De gemeente zal moeten accepteren dat sommige jongeren met elkaar straattaal spreken. Dat zegt GroenLinks-raadslid Nourdin el Ouali morgen in een debat over de gemeentelijke campagne tegen straattaal. Hij wil dat de gemeente Rotterdam stopt met het ‘dissen’ van de jongerencultuur.

De gemeente Rotterdam voert van oktober tot eind dit jaar een campagne tegen straattaal en vóór betere Nederlandse taalbeheersing. De campagne bestaat onder meer uit reclamespotjes en advertenties en kost 88.000 euro. Volgens raadslid Nourdin el Ouali kan de wethouder dat geld beter investeren in extra taalonderwijs. ‘Het gaat van zijn levensdagen niet lukken om straattaal te bestrijden’, zegt hij. ‘Respect tonen voor de meerwaarde van taalverrijking is veel slimmer dan jongeren stigmatiseren en hen in een hoek zetten.’

Volgens El Ouali is er bovendien geen direct verband tussen Nederlandse taalbeheersing en het spreken van straattaal. ‘Deze campagne heeft vooral aan het licht gebracht dat ambtenaren en wethouders de straattaal slecht beheersen’, grapt hij. ‘Niemand op het stadhuis begreep onze schriftelijke vragen in straattaal, waardoor we uiteindelijk een Nederlandse vertaling moesten maken. Andersom ken ik geen enkele straattaalspreker die een vertaalbureau nodig heeft om in het Nederlands te communiceren.’

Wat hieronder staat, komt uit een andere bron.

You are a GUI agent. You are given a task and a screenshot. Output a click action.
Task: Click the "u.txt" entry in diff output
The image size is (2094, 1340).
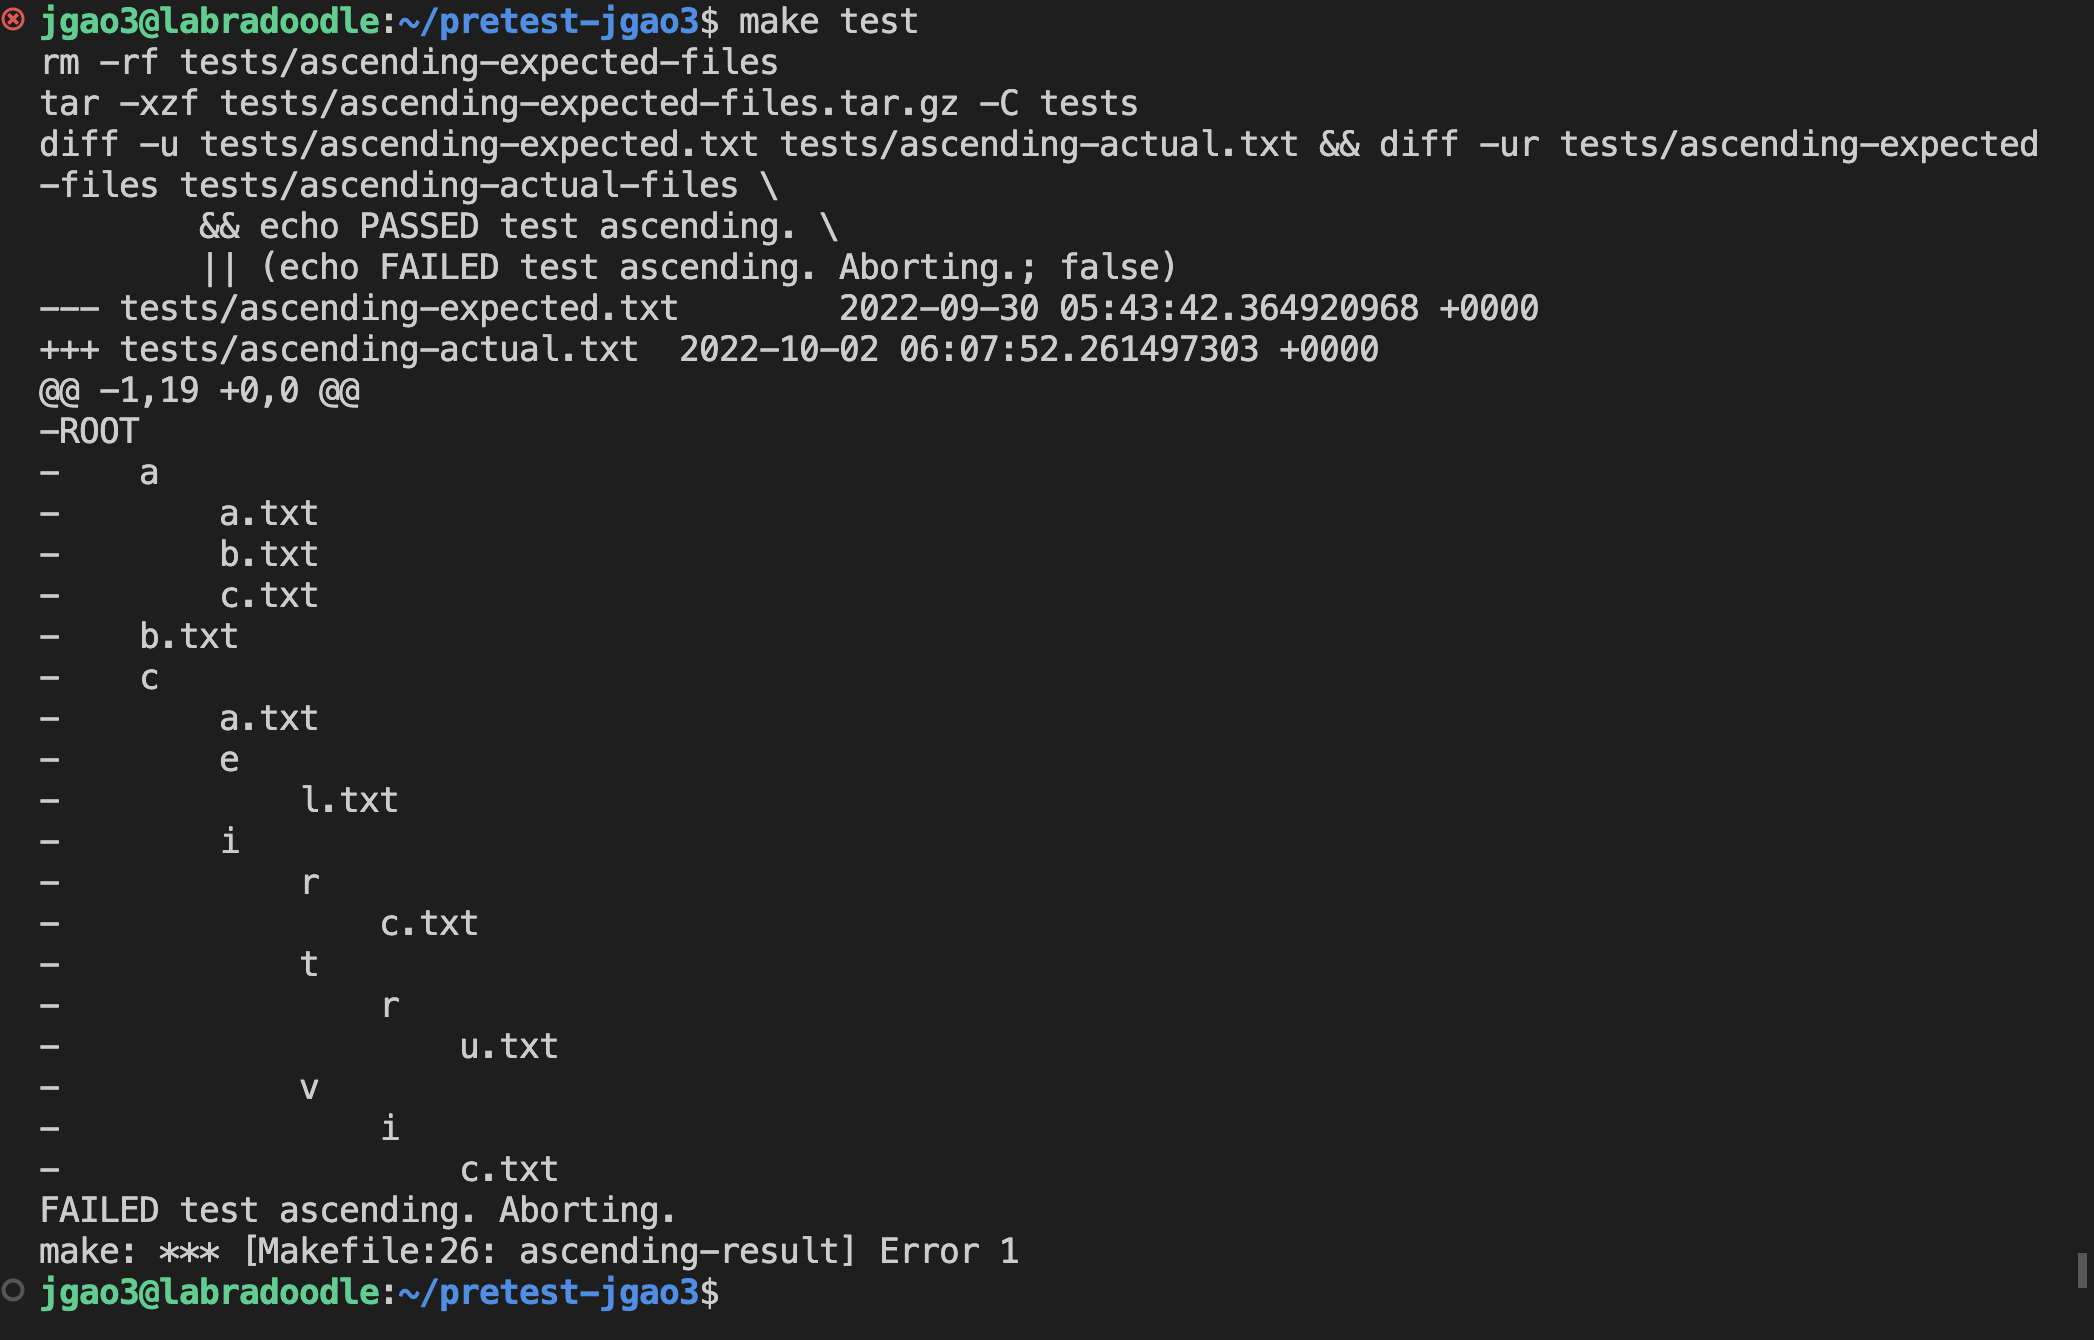point(508,1046)
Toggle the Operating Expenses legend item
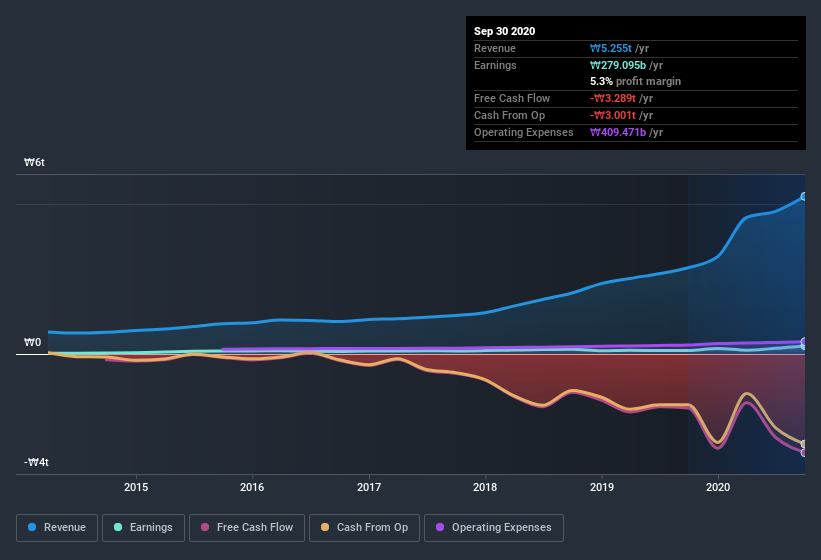This screenshot has height=560, width=821. coord(493,527)
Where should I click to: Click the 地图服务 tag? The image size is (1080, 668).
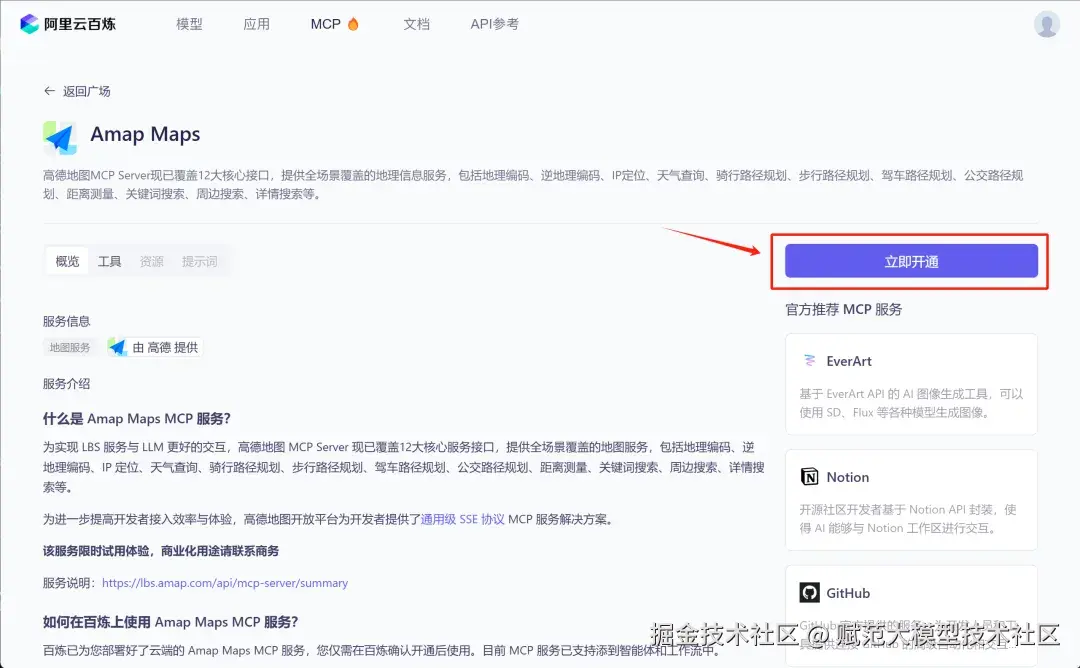click(x=69, y=347)
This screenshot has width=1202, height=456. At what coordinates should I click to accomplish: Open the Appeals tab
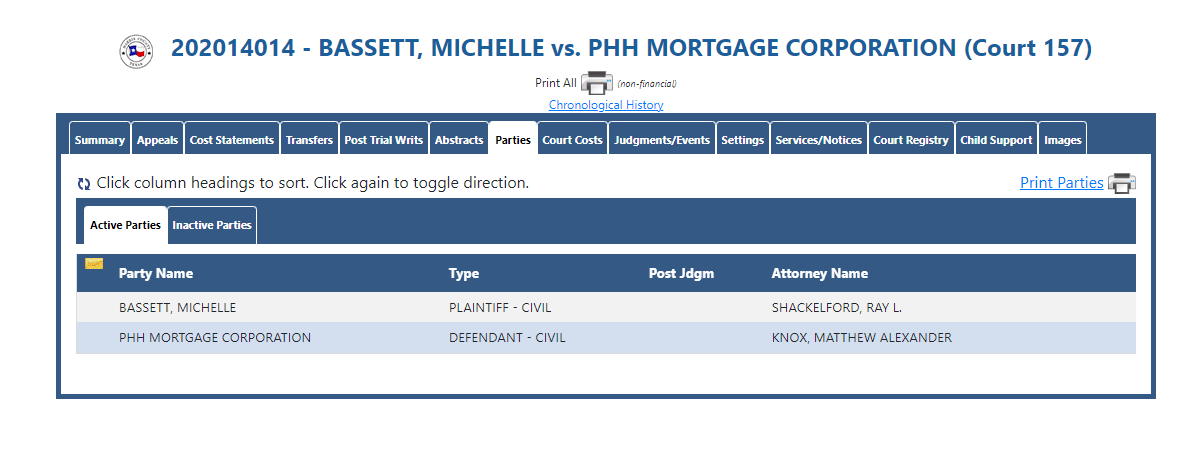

Volgens de gemeente is de campagne ondanks alle kritiek toch een succes. Een woordvoerder verwijst naar de 26.000 unieke bezoekers die in de eerste weken de website hebben bezocht. Hiervan klikte 51 procent door naar leeroefeningen en meer informatie. ‘Dat zegt niks, zegt El Ouali. ‘De campagne is landelijk in het nieuws geweest en nieuwssites hebben doorgelinkt naar de campagne. Jongeren die slecht Nederland spreken bereik je daar niet mee. Dat doe je op school, met extra taallessen, en zeker niet met een respectloze en peperdure campagne.’